Часто говорили, что  Амир Надери приехал в Нью-Йорк в протест на цензуру его картин в Иране – типичное либеральное лукавство, интервью с Клебановым тому в подтверждение. Надери приехал в Нью Йорк, потому что как порядочный человек знал, что Нью-Йорк – это центр мира, ретро-утопия и ковчег любой современности.

Надери хотел перемен и поставил на Нью-Йорк. Он поселился в Нижнем Истсайде Манхеттена, прожил там восемнадцать лет и, похоже, пропитался его аурой настолько, что сумел создать отличные кинопортреты своего города. Если Манхеттен 70-х это Вуди Аллен, Манхеттен 80-х – Джим Джармуш, то эклектичный Манхеттен 90-х – это Амир Надери.

 

Кадр из фильма «A, B, C.. Манхеттен»

 

Но осев в Америке, Надери остался иранским режиссером. Он продолжил развивать базовые этические и художественные максимы иранского кино. Стоит сказать, что иранское кино – явление на редкость конкретное, это не столько национальная школа, сколько стилистическая единица.

Например, в иранском кино любят счастливые окончания, а его  героями часто становятся дети. Итальянский неореализм вспоминается нам одним единственным мальчиком Бруно Риччи из «Похитителей велосипедов». Неореализм иранский не знает пределов в щедрости на героев-детей. Режиссер-философ Киаростами вышел из школьных кабинетов детского кино, дети становились главными героями классиков Панахи, Маджиди и «Черепахи умеют летать» Бохмана Гобади.

Следующая особенность. Мир иранских фильмов обладает специфическим философским климатом. Его истории выглядят притчами, его герои – мудрецами. Мир «Крика муравьев» Махмальбафа на каждом шаге подбрасывал героям – семейной паре в поисках утерянной любви – божественные знаки. Не говоря уже о поэтическом и теологическом тоне Маджида Маджиди. Отчасти по этой же причине иранское кино часто балансирует на грани китча. Снова вспоминаются нравоучительные баллады Махмальбафа, разбитый аквариум с золотыми рыбками из «Воробьиной песни» Маджиди.

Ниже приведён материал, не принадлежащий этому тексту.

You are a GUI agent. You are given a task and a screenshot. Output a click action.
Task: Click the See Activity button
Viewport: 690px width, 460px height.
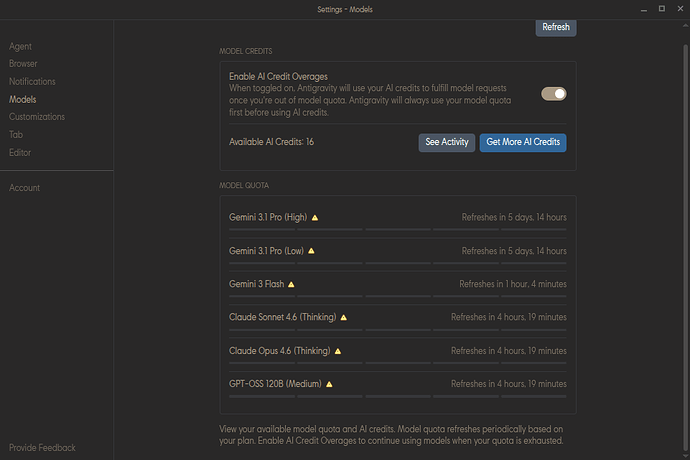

Сюжет в иранском кино часто образуют герметический концепт. Герой циркулирует в пределах одного мотива или единственного личного задания. Показательны, например, картина Макхмальбафа «Велосипедист», не выходящая за пределы затеи велосипедного марафона, работа Киаростами «Ширин», ограниченная просмотром фильма в кинотеатре, и  Джафара Панахи «Офсайд» – продолжительностью с футбольного матч.

Амир Надери соответствует всем описанным критериям иранской школы. Надери – сказочник, хорошее окончание его фильмов такое же важное свойство для них, как и убежденное сомнение в его отсутствии. Мир его самых известных иранских картин «Вода, ветер, пиль» и «Бегун» – это мир детей без детства. Надери нравоучителен, он подобно Кьеркегору убеждает нас, что нет ничего более трудного, чем вера. Фильмы Надери зияют наивностью, порой их даже неловко смотреть.

Фильмы Надери наиболее герметичны среди всех земляков-коллег, каждый его фильм образует монаду и напоминает форму шара, его манхэттенские работы даже в названиях символизируют округлую завершенность: «Манхеттен по номерам» (ограниченность рядом рациональных чисел), «A, B, C… Манхеттен» (завершенность алфавита), «Марафон» (сдержанность спортивным регламентом).

Если у Панахи или Киаростами герметичность картин выражает их программную сущность, то у Надери она выглядит лишь блеклым контуром поля, в котором человек равнозначен своему внутреннему пространству, а его внешнее пространство – экспансии его состояний.